I understand why white Americans — especially white cops — dislike Al Sharpton. He has the ability both to hold the system accountable and to bring mass public attention to a questionable death of a black person at the hands of the police. But he never calls for violence. Protests and free speech are protected under the Constitution.
De Blasio, as a mayor of all of the people, was trying to be protect the rights of the protesters to express their point of view, and to give the cops enough authority to take control if a situation got out of hand, which I am sure the N.Y.P.D. can do. Too much resistance can incite violence and unnecessary hostility. Most protests will remain peaceful and “walk themselves out.”
My experience taught me that the masses just want a way to express their outrage, not be violent. If you stop the protest march from crossing a bridge, the mass blockage stops traffic. If they march across the bridge, the inconvenience passes with the march. They need an end goal where they can hold a protest rally.
The solution Lynch is suggesting — to give the police the ultimate authority — would mean we are living in a police state. And what is the problem with de Blasio, even as mayor, telling his children that because they are black, it can mean dealing with a different set of rules?
No, I do not believe most cops are racist. The system is set up to be unequal. The divisions are wide.
It took me a few years of living in a drug-saturated community to get an inside look at who sells drugs, who buys drugs, who uses drugs, the institutional racial discrimination.
Starting with Operation Pressure Point in 1984, hundreds of people involved in the illegal drug business went to jail — and with the Rockefeller Drug Laws, it was not unheard of to get a sentence of 20 years or more.
Over the years, hundreds of people involved in the drug trade were incarcerated. That is the law. But what the law doesn’t explain is why most of the people in jail are black and Hispanic. The majority of people coming into our community to buy drugs were white, often from New Jersey. It is a common practice for a buyer to be supplying more than just him- or herself.
After President Reagan was elected, it was no secret: It was snowing cocaine on Wall St. Back then, there was all the glamour connected to cocaine — using hundred-dollar bills or specially designed gold spoons to sniff the powder, the keychain ornaments to hold your coke, the razorblade jewelry.
The out-of-control celebrity types were being habitually arrested and going to rehab, and there were the oft-told public tales of rock’n’rollers’ use of illegal drugs, the Mollen Commission’s findings exposing the drug-related corruption in the Police Department, and on and on.
Yet, the prison system does not reflect this difference.
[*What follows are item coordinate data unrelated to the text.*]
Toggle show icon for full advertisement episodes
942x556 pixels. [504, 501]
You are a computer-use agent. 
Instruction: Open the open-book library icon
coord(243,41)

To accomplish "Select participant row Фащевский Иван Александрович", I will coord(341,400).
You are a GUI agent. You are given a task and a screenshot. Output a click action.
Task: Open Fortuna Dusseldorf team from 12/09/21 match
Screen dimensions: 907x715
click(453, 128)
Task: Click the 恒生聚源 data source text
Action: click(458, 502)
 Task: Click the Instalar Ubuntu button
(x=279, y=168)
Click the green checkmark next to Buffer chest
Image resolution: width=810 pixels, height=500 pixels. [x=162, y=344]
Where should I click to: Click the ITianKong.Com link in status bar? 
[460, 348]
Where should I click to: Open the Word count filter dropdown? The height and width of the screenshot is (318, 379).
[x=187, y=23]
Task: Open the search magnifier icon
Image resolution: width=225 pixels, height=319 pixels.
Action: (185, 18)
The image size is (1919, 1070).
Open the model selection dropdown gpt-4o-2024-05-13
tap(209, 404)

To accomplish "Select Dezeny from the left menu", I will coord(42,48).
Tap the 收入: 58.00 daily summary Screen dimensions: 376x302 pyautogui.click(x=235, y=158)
Illegal drugs are everywhere. Yet the ones ending up in jail are black or Hispanic. Just as the majority of individuals who end up dead in a situation involving the police are black men.
We are in self-denial if we cannot see this point. We need an Al Sharpton to keep us aware of what is going on. Let the courts settle the matter.
I believe the majority of New Yorkers — certainly including the mayor, Al Sharpton and most of the protesters — are outraged two police officers were assassinated. It is time for a little restraint and to start to actually deal with our social problems before things spin completely out of control. There have to be splits in the Police Department as the rhetoric starts to become so divisive.
In the end, the police proved that by having a disciplined force, competent experienced leaders, using standard police procedure, they could control the streets. I am not sure how things got so out of control that the police needed to become so militarized. How did the police become so afraid of the citizens they are paid to protect?